Maybe they used Quickcrete Play Sand as part of their flux.

https://www.youtube.com/watch?v=SzvTPKaqgoc


----------



## Irons (Jun 5, 2014)

g_axelsson said:


> That explains why I get ten cents a bottle when returning them to the store... I just got an idea, they pay for the aluminum cans too, maybe they contain platinum, they are made of a white metal after all. :lol:
> 
> Göran



Keep an eye out for the Gold Anodized Aluminum. It's worth extra. :mrgreen:


----------



## dannlee (Jun 5, 2014)

Would it be prudent to omit 97% of the glass and just reclaim those shiny, sparkly, glittery labels?


----------



## goldsilverpro (Jun 5, 2014)

An excellent example of the centuries old scam, "Let's devise a complicated scheme that will prove (falsely) to the ignorant that we can create gold from nothing and we'll make tons of money."

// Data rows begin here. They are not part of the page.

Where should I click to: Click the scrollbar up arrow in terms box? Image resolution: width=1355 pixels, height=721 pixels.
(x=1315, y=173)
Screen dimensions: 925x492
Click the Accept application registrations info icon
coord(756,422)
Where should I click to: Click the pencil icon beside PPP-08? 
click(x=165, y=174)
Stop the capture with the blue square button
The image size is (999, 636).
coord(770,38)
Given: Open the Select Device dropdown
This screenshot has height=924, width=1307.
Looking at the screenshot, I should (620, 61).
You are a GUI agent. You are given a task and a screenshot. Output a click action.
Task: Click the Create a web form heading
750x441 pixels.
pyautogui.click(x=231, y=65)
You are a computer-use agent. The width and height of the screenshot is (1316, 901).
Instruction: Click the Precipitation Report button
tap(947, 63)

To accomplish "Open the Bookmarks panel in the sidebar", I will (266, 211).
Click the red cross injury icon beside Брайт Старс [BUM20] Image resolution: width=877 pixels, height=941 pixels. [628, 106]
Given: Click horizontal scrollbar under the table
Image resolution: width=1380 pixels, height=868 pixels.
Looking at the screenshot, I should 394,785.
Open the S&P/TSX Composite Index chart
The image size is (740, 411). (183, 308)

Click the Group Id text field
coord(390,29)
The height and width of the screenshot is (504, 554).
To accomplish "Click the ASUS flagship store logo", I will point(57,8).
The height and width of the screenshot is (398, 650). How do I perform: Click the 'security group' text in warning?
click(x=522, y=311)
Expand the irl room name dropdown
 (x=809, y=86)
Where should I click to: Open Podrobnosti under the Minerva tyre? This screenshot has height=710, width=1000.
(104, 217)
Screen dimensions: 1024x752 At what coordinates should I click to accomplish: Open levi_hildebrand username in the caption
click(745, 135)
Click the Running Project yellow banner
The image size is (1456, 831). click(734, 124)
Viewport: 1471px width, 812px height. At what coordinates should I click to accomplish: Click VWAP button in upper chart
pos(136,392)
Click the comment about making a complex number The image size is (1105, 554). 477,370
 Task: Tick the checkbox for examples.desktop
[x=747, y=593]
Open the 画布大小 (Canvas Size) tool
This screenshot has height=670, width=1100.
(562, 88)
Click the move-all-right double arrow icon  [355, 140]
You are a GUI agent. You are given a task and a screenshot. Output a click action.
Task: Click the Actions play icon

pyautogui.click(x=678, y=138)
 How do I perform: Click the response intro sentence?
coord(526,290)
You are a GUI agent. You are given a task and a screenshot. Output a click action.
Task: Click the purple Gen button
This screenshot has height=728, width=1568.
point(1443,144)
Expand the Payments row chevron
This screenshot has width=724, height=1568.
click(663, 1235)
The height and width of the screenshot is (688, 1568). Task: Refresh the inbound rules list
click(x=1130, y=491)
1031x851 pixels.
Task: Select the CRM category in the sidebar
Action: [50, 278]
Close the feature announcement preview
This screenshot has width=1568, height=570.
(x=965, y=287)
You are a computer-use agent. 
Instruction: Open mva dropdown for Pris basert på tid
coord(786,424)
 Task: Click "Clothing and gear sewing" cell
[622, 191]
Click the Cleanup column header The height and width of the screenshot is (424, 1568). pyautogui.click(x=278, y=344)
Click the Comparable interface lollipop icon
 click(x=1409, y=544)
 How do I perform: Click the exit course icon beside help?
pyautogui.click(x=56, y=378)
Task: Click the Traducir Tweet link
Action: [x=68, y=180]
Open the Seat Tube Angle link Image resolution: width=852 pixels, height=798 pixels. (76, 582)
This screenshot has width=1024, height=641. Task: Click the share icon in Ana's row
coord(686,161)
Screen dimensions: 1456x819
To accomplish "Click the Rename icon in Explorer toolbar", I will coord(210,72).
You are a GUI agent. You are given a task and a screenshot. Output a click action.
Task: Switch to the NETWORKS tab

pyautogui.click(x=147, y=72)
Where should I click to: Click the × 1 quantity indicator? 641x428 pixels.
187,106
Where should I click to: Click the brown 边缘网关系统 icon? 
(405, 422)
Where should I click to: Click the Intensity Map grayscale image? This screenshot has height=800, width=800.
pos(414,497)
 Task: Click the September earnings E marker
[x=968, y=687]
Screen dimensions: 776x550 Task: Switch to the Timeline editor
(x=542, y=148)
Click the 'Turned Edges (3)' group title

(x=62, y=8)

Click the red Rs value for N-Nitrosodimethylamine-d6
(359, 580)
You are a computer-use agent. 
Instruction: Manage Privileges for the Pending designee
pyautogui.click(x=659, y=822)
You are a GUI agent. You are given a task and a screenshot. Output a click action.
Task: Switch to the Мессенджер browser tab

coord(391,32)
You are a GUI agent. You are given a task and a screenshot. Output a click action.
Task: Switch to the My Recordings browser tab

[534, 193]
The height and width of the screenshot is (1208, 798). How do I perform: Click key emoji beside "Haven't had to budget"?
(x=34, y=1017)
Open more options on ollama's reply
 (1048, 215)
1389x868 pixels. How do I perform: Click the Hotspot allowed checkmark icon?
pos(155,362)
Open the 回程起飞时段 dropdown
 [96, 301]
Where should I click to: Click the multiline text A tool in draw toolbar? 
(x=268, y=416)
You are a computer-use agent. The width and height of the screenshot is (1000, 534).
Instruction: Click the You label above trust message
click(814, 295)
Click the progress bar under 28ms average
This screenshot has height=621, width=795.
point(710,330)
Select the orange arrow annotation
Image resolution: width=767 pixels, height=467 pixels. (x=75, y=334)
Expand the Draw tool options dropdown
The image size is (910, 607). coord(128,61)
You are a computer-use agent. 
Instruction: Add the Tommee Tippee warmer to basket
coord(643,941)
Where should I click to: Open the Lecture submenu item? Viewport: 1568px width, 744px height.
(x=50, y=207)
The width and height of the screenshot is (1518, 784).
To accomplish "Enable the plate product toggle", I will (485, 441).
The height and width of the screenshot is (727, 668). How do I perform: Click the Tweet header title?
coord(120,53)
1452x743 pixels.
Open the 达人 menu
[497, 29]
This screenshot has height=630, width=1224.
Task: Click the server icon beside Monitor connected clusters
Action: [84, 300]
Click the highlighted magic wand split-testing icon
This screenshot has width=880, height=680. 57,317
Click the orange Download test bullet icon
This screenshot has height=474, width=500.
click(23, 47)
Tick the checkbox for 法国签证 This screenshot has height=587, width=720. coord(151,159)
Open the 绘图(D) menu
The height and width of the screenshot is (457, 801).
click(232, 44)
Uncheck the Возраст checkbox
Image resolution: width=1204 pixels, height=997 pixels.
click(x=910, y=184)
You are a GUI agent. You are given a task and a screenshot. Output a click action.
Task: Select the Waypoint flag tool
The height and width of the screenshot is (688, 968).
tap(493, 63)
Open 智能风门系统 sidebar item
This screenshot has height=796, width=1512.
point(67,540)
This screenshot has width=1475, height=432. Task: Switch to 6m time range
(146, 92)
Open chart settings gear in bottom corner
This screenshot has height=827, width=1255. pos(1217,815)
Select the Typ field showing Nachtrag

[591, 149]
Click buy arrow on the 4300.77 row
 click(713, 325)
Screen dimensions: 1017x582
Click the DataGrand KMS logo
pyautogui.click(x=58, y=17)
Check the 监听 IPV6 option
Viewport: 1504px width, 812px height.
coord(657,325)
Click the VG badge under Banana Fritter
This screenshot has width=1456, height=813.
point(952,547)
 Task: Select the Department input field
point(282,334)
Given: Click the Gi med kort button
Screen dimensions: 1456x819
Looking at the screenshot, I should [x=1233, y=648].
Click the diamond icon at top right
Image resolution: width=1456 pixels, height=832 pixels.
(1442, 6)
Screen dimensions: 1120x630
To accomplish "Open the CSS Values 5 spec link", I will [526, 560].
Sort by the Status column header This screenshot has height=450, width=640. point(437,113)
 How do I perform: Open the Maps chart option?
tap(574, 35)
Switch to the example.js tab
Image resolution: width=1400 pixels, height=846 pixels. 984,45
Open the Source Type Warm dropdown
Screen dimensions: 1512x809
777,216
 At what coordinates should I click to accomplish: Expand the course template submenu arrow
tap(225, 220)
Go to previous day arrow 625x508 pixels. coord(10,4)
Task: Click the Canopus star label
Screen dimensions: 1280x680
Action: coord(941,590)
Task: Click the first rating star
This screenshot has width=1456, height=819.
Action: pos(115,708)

I read that you can become a member of the Blue Eagle Refinery Millionaire's Club for a minimum investment of only $25,000.

Here's the guy that was doing the work in the video. A true blue alchemist. His babblings speak for themselves. 
http://issuu.com/sciencetosage/docs/about_josef_tyls



> Look up John Milewski also, he does basically the same process, and has a bit of explanation behind it. Interesting fellow he is.


He's a moron.


----------